> **EXERCICES**
1. D'après l'article sur la gare des Baux maraîchers, combien de temps les travaux ont-ils finalement duré ?
2. Poursuivez l'article sur la gare des Baux maraîchers à partir de sa dernière phrase.

UN NOUVEAU DÉPART VERS LA MODERNISATION DU SYSTÈME DES TRANSPORTS
LA GARE DES BAUX MARAICHERS OUVERTE HIER
Malgré les nombreux dysfonctionnements notés pour le démarrage hier des activités de la gare des Baux maraîchers, autorités et transporteurs estiment qu’il s’agit d’un jalon important vers la modernisation du système de transports interurbains.
La gare routière des Baux maraîchers a officiellement démarré ses activités hier. Fruit d’un investissement de 7,5 milliards de FCfa consenti par l’Etat du Sénégal, l’ouvrage s’étend sur 12 hectares. Les travaux de la deuxième tranche sont toujours en cours. Ce qui en fait l’une des plus grandes gares en Afrique de l’Ouest. Initialement prévus pour quatre ans, les travaux ont finalement duré dix ans.
Pour El Hadji Seck Ndiaye Wade, directeur des transports routiers, cette nouvelle gare s’inscrit dans la politique de modernisation des transports routiers. « L’Etat a fait beaucoup d’efforts en renouvelant les autocars avec l’Aftu, une expérience qui est en train d’être élargie à six régions pilotes. Le prochain chantier concerne la modernisation du parc interurbain et les gros porteurs. Mais on ne peut pas le faire sans moderniser les terminaux », explique-t-il. Il appelle le concessionnaire à s’ouvrir à tous les acteurs pour que tout le monde s’y retrouve.

> **DONNÉES FOURNIES**
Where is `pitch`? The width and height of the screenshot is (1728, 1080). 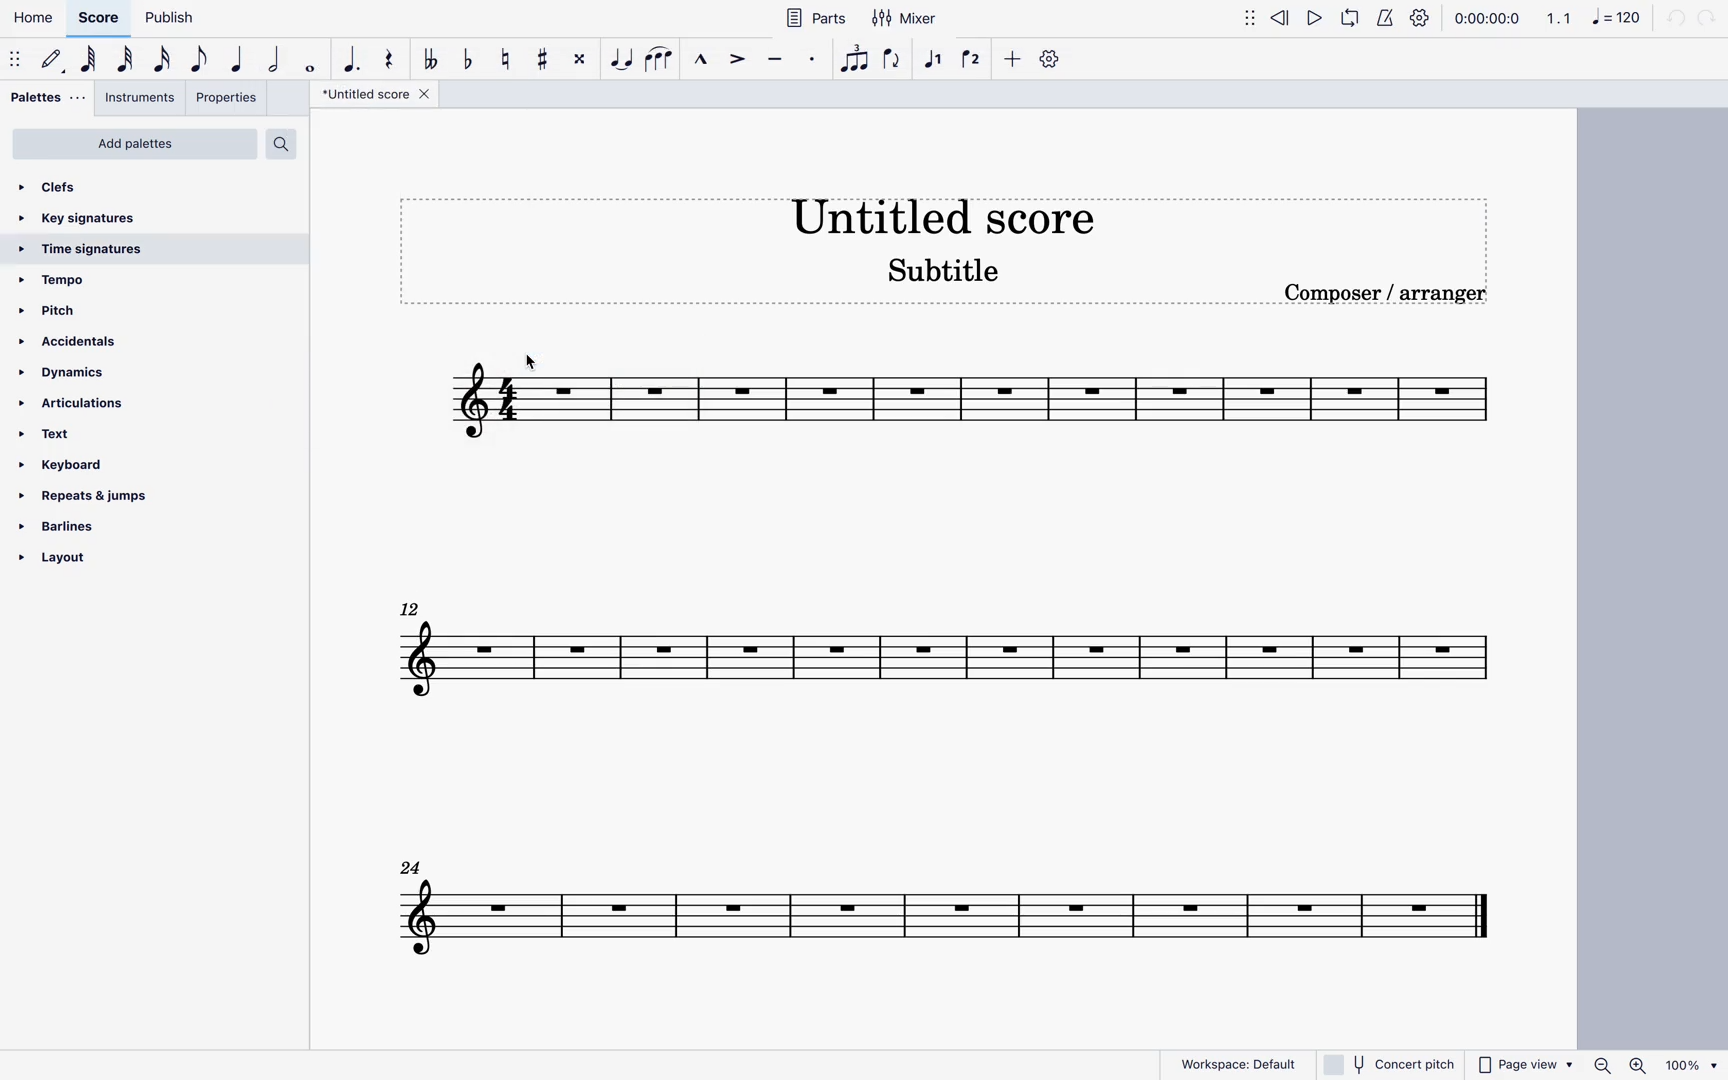 pitch is located at coordinates (63, 312).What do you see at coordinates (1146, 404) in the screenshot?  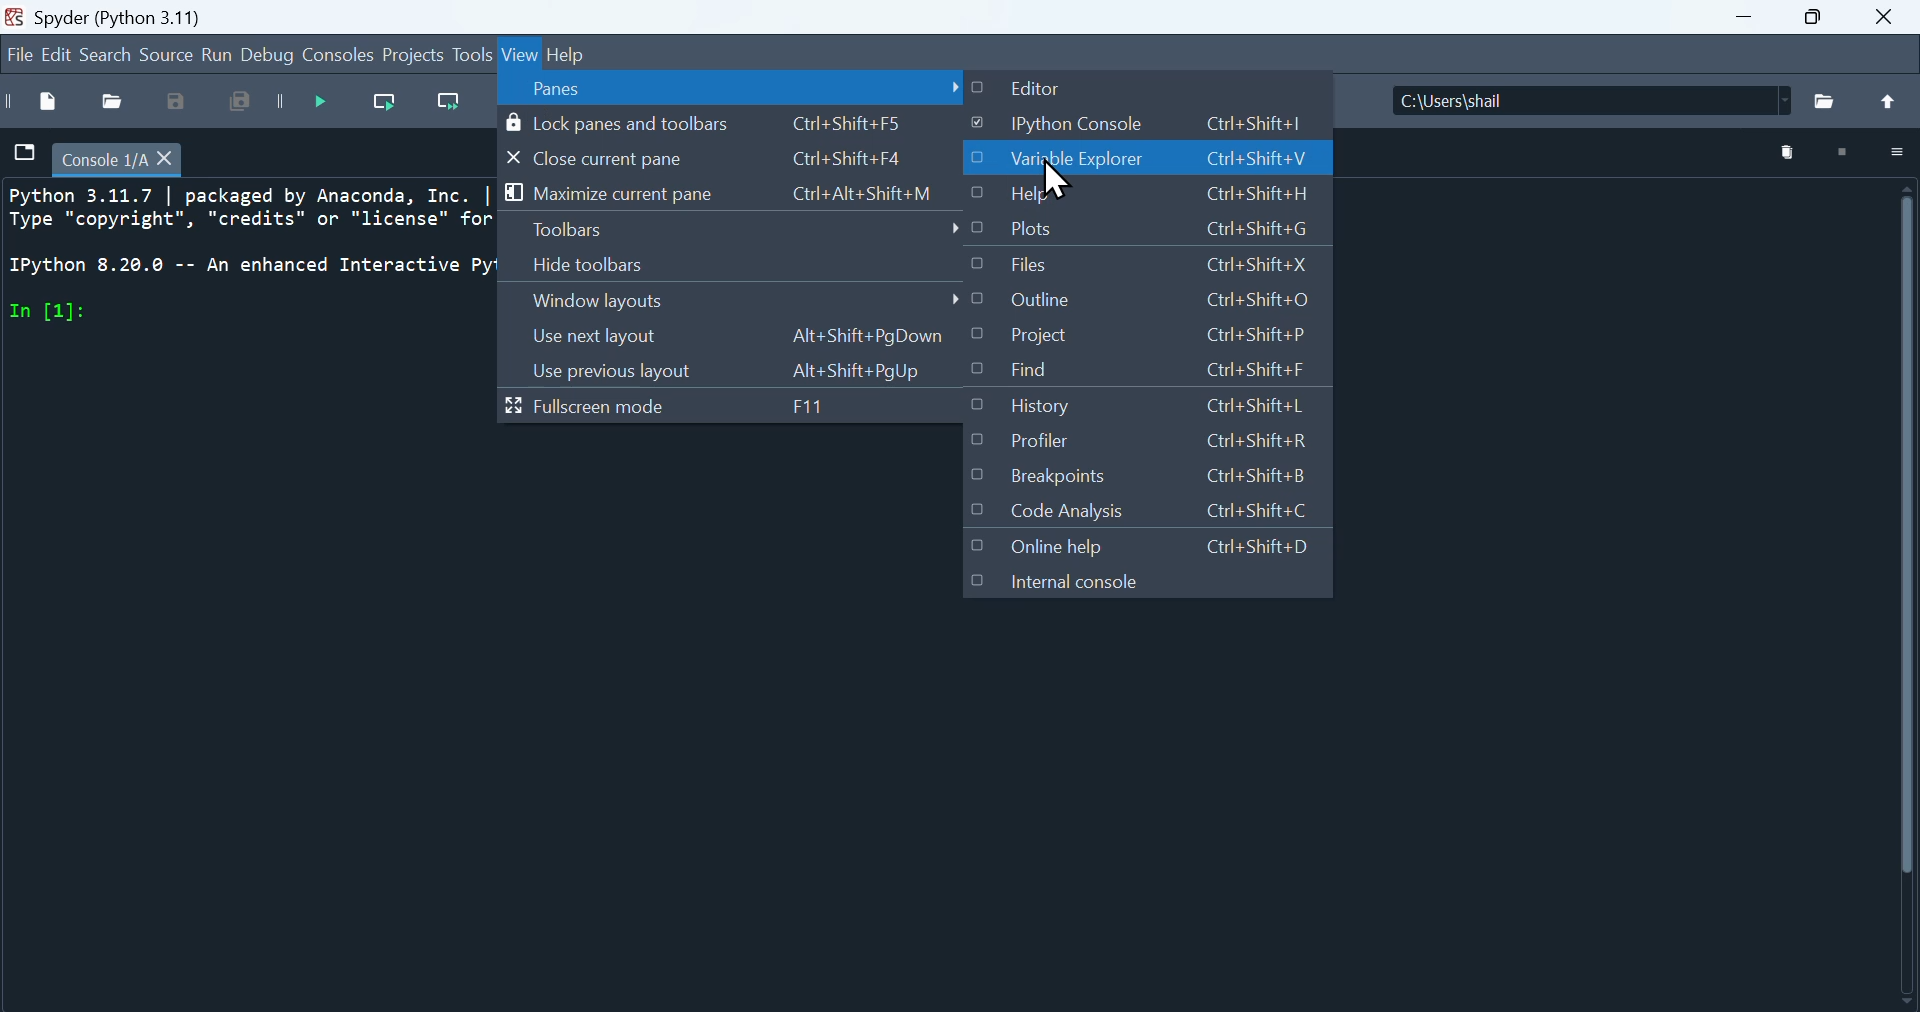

> **RÉPONSES DANS L'ORDRE**
1. Les travaux ont finalement duré dix ans.

2.
De son côté, le directeur général du Conseil exécutif des transports urbains de Dakar (Cetud), Alioune Thiam, souligne la modernité de l’ouvrage. « C’est une plateforme qui regroupe tous les transports interurbains et internationaux. Désormais, tout passager venant hors de Dakar doit débarquer ou embarquer à partir d’ici. Et on a toutes les commodités pour offrir un système de transport selon les normes internationales », dit-il.
Néanmoins, pour ce premier jour, « nous avons constaté beaucoup de problèmes d’exploitation dus aux nouvelles procédures d’enregistrement des véhicules dans la base de données. Il y a aussi de nouvelles normes que les clients ne comprennent pas. Il faut du temps pour que tout le monde s’adapte. C’est un problème d’organisation que nous allons régler dans les plus brefs délais », assure-M. Thiam.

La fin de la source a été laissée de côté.